**TEXTO DADO:**

Gabriel ha renunciado a la normalidad de la vida. A sus 31 años inicia esta narración en la que vuelve sobre sus pasos para intentar descifrar cómo ha llegado a convertirse en el hombre que es ahora.

Un relato intimista con el que la autora consigue penetrar en el oscuro universo de la adicciones y los procesos de rehabilitación, y en la soledad de esos seres que renuncian a la normalidad de la vida para sumergirse en una dolorosa exploración de sus deseos.

«Bajo el cielo desnudo, con los pies deshechos, aliviado de despertar de una pesadilla, me sentí ingrávido, casi libre de mí y del mundo del que venía huyendo desde siempre, pero también errático, jalado sólo por la inercia y por el desasosiego», escribe.

Sobre Piedad Bonnett

Licenciada en Filosofía y Literatura por la Universidad de los Andes.

Tiene una maestría en Teoría del Arte y Arquitectura de la Universidad Nacional.

Ha publicado nueve libros de poemas y varias antologías, seis obras de teatro y las novelas ‘Después de todo’ (2001), ‘Para otros es el cielo’ (2004), ‘Siempre fue invierno’ (2007), ‘El prestigio de la belleza’ (2010) y ‘Lo que no tiene nombre’ (2013), relato íntimo y sobrecogedor en torno a la muerte de su hijo.

**MATERIAL PROPORCIONADO:**
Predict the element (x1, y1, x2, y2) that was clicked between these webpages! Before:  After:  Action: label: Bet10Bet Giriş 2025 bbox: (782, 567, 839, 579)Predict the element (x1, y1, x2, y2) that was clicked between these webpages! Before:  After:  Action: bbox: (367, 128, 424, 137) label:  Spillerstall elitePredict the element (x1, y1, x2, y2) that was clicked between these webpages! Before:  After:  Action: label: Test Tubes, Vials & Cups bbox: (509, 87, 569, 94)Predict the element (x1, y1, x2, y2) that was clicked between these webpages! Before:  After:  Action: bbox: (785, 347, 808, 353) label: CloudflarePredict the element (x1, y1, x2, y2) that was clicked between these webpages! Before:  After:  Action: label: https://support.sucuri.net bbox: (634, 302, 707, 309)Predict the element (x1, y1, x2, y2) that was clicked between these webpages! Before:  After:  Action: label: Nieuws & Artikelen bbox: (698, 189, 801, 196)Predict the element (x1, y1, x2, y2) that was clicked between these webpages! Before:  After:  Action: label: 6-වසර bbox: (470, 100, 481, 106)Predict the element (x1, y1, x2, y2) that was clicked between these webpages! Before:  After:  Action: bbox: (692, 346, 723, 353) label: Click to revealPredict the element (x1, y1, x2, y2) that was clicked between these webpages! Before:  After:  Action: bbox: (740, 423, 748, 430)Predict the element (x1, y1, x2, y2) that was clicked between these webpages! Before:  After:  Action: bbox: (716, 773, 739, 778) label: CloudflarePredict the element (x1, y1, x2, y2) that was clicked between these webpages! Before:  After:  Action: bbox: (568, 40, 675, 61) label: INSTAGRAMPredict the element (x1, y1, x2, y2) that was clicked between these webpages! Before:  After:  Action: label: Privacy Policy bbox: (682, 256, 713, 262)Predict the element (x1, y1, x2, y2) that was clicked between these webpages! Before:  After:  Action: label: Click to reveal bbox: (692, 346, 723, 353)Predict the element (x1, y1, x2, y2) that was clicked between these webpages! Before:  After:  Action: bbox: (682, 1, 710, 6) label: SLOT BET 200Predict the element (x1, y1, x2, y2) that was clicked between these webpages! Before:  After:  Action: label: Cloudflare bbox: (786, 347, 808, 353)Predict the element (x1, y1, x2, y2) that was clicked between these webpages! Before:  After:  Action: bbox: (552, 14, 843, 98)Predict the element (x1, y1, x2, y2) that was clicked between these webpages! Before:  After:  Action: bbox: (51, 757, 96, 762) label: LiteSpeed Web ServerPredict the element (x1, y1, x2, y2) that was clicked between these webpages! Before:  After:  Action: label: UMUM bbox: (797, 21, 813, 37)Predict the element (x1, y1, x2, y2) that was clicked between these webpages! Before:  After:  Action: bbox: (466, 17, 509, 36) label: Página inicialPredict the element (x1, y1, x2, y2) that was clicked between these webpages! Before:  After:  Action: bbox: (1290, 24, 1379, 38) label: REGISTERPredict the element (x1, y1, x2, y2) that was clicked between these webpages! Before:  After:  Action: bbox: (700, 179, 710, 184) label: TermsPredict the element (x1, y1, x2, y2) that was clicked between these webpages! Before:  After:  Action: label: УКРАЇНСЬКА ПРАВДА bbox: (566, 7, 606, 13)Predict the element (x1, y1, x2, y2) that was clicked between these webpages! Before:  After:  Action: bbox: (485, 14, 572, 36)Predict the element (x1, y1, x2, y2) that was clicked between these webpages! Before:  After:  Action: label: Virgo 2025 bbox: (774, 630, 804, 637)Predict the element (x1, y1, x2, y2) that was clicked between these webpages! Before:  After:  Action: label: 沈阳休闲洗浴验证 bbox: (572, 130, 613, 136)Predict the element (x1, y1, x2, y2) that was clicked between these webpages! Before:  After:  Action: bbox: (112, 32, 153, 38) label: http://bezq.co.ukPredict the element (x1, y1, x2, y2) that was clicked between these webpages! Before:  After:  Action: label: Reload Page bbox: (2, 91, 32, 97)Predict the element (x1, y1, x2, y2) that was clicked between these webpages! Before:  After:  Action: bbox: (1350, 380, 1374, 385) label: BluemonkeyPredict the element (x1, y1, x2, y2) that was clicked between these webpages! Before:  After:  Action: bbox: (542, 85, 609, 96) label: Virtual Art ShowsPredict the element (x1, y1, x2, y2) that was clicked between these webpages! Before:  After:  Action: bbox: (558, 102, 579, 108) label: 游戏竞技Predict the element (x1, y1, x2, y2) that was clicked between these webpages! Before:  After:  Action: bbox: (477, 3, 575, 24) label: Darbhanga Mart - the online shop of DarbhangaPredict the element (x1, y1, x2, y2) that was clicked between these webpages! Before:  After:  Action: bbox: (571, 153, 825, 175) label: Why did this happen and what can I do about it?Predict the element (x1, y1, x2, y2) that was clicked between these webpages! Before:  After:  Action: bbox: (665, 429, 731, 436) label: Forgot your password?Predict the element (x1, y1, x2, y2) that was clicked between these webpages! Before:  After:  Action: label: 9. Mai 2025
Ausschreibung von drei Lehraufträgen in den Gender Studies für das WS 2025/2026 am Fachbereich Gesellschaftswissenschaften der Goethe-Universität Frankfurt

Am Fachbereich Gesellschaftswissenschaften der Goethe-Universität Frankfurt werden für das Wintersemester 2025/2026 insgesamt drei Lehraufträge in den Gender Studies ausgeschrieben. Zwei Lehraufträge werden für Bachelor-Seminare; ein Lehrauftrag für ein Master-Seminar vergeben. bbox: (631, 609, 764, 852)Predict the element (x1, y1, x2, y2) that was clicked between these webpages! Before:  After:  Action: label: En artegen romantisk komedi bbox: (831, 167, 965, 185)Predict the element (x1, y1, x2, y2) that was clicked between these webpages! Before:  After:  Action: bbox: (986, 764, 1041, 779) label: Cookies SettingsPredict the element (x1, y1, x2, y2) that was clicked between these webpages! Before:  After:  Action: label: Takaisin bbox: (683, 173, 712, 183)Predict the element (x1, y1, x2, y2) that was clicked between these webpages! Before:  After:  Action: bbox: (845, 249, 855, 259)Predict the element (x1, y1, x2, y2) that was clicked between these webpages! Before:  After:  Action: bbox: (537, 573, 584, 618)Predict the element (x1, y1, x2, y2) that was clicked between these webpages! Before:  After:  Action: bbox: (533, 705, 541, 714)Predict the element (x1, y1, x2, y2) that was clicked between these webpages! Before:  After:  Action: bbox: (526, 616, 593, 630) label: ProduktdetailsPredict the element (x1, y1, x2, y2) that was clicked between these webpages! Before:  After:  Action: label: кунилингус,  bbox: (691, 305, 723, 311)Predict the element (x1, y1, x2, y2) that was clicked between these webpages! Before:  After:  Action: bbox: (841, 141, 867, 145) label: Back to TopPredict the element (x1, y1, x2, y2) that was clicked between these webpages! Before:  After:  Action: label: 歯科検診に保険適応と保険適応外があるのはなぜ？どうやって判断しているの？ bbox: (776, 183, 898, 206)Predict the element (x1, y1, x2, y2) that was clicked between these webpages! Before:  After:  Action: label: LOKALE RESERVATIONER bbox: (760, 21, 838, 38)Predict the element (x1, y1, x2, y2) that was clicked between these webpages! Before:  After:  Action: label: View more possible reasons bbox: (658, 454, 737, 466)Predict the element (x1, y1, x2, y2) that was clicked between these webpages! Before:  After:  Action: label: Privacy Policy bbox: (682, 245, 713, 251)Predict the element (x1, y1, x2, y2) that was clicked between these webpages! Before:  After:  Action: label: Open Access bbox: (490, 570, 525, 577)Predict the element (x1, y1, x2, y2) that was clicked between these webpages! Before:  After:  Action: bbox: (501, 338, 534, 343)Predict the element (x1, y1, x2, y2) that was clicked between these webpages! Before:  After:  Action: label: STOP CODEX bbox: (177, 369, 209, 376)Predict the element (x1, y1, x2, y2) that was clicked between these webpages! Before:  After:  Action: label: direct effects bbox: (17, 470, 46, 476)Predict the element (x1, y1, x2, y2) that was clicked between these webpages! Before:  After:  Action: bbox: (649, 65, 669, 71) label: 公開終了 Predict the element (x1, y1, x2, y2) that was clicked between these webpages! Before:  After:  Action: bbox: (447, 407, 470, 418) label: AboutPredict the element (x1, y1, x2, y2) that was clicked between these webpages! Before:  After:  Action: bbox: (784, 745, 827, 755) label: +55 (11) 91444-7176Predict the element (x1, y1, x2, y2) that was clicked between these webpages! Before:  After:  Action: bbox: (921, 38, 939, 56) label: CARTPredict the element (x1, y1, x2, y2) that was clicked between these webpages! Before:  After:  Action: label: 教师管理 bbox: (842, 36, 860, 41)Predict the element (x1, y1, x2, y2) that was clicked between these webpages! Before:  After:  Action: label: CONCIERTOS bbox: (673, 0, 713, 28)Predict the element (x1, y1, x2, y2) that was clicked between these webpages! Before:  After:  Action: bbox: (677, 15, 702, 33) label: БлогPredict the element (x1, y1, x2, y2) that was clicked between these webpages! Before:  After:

**EJERCICIO A:**
Transcribe sin cambios el fragmento del texto dado comprendido entre "Un relato intimista" y "la Universidad Nacional.", ambos incluidos.
**EJERCICIO B:**
Según el texto dado, ¿en qué universidad cursó Piedad Bonnett su maestría en Teoría del Arte y Arquitectura?

**RESPUESTA A:**
Un relato intimista con el que la autora consigue penetrar en el oscuro universo de la adicciones y los procesos de rehabilitación, y en la soledad de esos seres que renuncian a la normalidad de la vida para sumergirse en una dolorosa exploración de sus deseos.

«Bajo el cielo desnudo, con los pies deshechos, aliviado de despertar de una pesadilla, me sentí ingrávido, casi libre de mí y del mundo del que venía huyendo desde siempre, pero también errático, jalado sólo por la inercia y por el desasosiego», escribe.

Sobre Piedad Bonnett

Licenciada en Filosofía y Literatura por la Universidad de los Andes.

Tiene una maestría en Teoría del Arte y Arquitectura de la Universidad Nacional.

**RESPUESTA B:**
En la Universidad Nacional.